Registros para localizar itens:
▬▬▬▬▬▬

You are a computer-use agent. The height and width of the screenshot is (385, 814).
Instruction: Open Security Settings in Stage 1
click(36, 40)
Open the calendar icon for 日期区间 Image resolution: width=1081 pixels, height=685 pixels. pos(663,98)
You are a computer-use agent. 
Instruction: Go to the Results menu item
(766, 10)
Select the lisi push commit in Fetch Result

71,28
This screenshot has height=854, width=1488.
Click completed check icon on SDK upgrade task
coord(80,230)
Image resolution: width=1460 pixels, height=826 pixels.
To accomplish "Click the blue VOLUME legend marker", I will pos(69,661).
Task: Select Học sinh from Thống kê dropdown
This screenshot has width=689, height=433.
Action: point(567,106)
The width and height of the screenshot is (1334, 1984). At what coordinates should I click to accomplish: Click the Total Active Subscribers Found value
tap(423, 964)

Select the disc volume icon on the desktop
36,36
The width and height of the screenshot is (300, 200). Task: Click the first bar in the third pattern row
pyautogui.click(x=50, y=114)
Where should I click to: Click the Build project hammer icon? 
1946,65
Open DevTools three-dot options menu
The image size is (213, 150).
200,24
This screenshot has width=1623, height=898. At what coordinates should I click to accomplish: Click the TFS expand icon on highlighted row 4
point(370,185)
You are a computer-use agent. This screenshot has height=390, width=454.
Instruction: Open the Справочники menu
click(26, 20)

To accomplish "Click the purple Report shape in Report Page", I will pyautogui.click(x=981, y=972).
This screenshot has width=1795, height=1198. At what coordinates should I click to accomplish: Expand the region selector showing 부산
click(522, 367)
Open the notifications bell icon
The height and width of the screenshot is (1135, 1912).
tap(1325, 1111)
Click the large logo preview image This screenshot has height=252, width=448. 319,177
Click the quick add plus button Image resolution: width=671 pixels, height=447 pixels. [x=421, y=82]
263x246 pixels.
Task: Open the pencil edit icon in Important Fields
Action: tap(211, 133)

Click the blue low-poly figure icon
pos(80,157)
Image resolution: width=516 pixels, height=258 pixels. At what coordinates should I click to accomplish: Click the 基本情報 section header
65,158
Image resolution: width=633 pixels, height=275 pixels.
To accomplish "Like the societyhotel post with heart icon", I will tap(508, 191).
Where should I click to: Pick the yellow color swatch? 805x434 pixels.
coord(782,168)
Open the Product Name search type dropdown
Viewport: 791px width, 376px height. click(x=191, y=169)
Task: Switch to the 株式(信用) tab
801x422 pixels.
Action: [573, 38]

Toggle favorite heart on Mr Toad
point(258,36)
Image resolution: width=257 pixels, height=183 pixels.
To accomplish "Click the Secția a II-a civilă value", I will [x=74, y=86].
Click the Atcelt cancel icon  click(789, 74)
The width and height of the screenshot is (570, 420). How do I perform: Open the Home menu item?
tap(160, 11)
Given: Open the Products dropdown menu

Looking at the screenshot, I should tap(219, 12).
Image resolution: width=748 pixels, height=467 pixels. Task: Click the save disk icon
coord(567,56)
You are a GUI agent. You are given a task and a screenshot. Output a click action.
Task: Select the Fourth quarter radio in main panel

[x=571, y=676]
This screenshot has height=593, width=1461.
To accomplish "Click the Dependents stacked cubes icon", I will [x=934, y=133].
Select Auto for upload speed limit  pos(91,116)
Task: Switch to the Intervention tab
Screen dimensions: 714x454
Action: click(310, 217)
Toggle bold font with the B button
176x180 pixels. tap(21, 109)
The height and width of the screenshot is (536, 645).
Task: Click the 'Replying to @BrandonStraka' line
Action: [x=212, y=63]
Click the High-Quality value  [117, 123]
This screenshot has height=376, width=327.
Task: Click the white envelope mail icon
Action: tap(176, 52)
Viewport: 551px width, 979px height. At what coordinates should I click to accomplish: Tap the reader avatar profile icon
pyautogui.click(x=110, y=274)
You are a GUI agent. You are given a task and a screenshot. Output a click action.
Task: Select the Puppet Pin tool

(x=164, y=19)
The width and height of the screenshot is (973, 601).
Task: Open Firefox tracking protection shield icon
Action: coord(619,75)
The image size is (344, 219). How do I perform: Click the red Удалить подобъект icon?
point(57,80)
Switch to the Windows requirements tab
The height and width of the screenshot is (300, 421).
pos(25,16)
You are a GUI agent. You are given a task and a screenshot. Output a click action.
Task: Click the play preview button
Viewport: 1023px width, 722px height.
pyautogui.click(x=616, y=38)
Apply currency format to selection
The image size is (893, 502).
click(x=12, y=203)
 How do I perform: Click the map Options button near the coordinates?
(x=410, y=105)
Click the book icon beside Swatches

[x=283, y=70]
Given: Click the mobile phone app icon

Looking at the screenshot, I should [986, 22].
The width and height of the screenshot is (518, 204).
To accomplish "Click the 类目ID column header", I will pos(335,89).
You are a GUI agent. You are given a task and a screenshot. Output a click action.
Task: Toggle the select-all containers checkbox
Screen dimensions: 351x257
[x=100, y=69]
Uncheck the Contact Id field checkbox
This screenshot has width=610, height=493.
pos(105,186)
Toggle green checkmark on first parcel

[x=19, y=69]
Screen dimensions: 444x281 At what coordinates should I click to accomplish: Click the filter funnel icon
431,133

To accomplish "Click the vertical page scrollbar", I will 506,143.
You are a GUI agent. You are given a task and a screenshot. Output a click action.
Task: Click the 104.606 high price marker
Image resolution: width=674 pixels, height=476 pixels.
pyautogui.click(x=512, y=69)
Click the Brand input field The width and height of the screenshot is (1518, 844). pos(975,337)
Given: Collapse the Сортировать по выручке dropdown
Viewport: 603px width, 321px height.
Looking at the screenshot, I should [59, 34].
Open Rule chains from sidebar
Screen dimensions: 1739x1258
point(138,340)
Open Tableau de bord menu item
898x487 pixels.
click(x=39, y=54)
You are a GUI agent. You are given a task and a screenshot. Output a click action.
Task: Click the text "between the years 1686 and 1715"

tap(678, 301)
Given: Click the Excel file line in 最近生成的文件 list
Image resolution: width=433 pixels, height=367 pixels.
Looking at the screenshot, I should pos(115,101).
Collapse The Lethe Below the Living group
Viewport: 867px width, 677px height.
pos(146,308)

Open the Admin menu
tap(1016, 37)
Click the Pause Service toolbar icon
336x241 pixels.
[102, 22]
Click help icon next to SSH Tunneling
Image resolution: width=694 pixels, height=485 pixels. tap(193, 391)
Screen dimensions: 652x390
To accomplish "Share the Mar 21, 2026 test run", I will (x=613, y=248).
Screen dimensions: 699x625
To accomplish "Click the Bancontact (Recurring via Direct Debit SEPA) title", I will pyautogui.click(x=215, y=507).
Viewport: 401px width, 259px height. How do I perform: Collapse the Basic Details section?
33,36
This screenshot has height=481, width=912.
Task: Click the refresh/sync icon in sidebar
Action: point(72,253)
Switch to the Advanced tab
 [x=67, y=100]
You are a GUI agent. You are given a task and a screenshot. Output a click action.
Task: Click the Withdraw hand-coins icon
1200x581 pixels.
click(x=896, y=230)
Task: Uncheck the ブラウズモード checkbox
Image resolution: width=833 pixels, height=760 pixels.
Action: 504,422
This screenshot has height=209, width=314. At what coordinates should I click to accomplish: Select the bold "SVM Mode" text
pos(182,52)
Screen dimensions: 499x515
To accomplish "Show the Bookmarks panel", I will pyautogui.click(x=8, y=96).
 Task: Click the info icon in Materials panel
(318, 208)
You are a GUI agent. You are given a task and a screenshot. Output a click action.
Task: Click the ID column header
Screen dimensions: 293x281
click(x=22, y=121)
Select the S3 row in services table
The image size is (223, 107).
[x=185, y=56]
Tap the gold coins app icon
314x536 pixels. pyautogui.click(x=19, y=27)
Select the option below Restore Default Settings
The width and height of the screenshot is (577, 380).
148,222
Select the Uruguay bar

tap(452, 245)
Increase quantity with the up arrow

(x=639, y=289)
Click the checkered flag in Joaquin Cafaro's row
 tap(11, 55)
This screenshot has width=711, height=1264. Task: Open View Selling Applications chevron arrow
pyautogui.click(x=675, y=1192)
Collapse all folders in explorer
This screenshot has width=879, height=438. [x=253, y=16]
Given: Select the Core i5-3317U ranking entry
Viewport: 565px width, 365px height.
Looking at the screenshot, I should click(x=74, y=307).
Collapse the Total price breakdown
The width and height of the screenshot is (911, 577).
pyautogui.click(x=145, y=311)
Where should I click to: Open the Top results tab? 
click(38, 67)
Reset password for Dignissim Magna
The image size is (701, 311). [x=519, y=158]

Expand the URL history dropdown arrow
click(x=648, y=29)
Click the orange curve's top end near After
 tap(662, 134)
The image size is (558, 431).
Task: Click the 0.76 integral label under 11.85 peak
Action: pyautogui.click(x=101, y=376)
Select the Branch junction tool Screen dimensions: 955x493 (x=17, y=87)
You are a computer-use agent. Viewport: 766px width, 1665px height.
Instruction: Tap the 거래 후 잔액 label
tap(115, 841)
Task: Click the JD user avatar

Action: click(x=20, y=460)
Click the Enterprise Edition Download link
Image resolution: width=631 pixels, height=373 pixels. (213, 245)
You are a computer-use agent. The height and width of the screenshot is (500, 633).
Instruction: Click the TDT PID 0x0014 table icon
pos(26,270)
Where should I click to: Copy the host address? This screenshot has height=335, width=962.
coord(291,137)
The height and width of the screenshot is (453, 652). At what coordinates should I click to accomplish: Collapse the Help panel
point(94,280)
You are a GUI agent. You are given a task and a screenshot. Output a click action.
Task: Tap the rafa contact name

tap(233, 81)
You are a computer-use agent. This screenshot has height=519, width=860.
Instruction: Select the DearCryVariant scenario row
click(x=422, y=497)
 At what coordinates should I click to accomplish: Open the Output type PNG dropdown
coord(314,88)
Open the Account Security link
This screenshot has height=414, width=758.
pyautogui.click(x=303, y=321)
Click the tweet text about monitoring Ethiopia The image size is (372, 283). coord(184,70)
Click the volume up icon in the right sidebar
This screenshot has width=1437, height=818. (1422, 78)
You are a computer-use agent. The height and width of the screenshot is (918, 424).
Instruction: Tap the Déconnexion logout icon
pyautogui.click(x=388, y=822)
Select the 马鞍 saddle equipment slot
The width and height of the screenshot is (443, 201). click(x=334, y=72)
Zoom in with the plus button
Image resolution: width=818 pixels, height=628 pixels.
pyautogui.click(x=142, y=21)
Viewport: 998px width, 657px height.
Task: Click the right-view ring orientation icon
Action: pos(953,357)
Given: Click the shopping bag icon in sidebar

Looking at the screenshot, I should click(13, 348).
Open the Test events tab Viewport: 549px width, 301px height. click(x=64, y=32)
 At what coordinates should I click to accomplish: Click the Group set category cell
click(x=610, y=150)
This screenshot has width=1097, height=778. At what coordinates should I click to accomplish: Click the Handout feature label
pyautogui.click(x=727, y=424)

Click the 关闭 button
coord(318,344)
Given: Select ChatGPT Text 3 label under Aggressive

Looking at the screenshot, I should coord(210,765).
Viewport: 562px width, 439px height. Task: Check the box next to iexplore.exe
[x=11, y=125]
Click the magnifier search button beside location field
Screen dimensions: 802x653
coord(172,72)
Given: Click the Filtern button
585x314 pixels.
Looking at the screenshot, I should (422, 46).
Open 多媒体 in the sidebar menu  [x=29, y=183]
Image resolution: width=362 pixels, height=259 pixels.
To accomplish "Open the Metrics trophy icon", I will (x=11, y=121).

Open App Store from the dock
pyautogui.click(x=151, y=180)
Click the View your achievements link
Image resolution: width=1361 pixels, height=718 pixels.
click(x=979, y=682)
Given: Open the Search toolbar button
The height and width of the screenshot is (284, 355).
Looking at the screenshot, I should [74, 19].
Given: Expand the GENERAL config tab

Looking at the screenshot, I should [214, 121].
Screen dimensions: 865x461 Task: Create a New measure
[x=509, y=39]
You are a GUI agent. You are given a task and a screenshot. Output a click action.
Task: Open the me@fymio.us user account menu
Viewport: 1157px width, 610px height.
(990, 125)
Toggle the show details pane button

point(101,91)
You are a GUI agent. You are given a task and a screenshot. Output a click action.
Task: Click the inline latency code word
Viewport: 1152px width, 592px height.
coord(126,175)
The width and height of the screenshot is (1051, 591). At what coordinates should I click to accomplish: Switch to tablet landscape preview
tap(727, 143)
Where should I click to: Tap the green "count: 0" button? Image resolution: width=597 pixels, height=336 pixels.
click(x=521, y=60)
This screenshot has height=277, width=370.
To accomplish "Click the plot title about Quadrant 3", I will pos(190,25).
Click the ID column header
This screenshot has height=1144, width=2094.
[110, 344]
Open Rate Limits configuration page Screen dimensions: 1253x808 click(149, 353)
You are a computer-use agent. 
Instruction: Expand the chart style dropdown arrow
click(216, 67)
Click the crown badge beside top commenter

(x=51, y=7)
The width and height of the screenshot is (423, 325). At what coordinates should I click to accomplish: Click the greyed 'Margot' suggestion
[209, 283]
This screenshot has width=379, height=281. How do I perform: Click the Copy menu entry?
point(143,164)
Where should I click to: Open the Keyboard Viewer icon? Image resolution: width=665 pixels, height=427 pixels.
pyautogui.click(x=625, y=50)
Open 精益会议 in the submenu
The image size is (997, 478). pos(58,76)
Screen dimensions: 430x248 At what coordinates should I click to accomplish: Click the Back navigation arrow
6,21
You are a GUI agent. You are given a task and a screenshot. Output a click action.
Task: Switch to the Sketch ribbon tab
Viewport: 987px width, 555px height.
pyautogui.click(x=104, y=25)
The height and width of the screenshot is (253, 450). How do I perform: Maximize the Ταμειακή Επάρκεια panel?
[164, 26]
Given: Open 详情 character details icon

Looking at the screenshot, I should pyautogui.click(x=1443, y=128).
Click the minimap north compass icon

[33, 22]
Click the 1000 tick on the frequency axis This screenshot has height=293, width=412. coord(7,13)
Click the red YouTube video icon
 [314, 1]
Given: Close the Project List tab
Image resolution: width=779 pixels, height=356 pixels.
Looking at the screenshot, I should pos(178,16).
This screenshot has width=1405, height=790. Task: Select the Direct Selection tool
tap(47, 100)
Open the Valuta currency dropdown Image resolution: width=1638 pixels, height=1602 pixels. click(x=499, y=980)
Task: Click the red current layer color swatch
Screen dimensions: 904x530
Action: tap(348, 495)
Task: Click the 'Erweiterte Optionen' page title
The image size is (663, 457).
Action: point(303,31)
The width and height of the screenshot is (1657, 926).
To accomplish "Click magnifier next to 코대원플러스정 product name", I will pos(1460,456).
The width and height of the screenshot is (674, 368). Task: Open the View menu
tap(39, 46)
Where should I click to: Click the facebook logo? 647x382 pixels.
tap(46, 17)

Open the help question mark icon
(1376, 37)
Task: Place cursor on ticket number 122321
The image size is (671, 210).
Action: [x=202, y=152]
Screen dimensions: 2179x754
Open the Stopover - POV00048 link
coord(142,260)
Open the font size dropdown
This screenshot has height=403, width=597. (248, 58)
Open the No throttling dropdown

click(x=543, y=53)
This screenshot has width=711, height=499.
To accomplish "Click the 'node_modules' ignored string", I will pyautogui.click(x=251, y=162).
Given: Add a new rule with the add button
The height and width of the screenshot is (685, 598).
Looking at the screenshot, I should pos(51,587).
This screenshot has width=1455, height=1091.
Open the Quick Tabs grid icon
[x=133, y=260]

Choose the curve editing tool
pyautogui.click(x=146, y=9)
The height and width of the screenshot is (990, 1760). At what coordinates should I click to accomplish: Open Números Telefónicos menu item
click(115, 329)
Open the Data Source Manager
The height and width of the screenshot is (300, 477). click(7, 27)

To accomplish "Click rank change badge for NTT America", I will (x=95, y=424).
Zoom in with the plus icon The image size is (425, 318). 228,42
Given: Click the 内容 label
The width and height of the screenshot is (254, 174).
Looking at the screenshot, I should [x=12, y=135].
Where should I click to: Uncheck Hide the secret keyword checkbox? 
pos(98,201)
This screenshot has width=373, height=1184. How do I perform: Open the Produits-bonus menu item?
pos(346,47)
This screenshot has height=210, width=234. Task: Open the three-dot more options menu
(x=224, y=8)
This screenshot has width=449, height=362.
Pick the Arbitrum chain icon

▬▬▬▬▬▬

Tarefa: Conte as linhas da listagem que contêm a palavra "value", diferenciando maiúsculas de minúsculas, e informe só o total.

Solução do problema: 3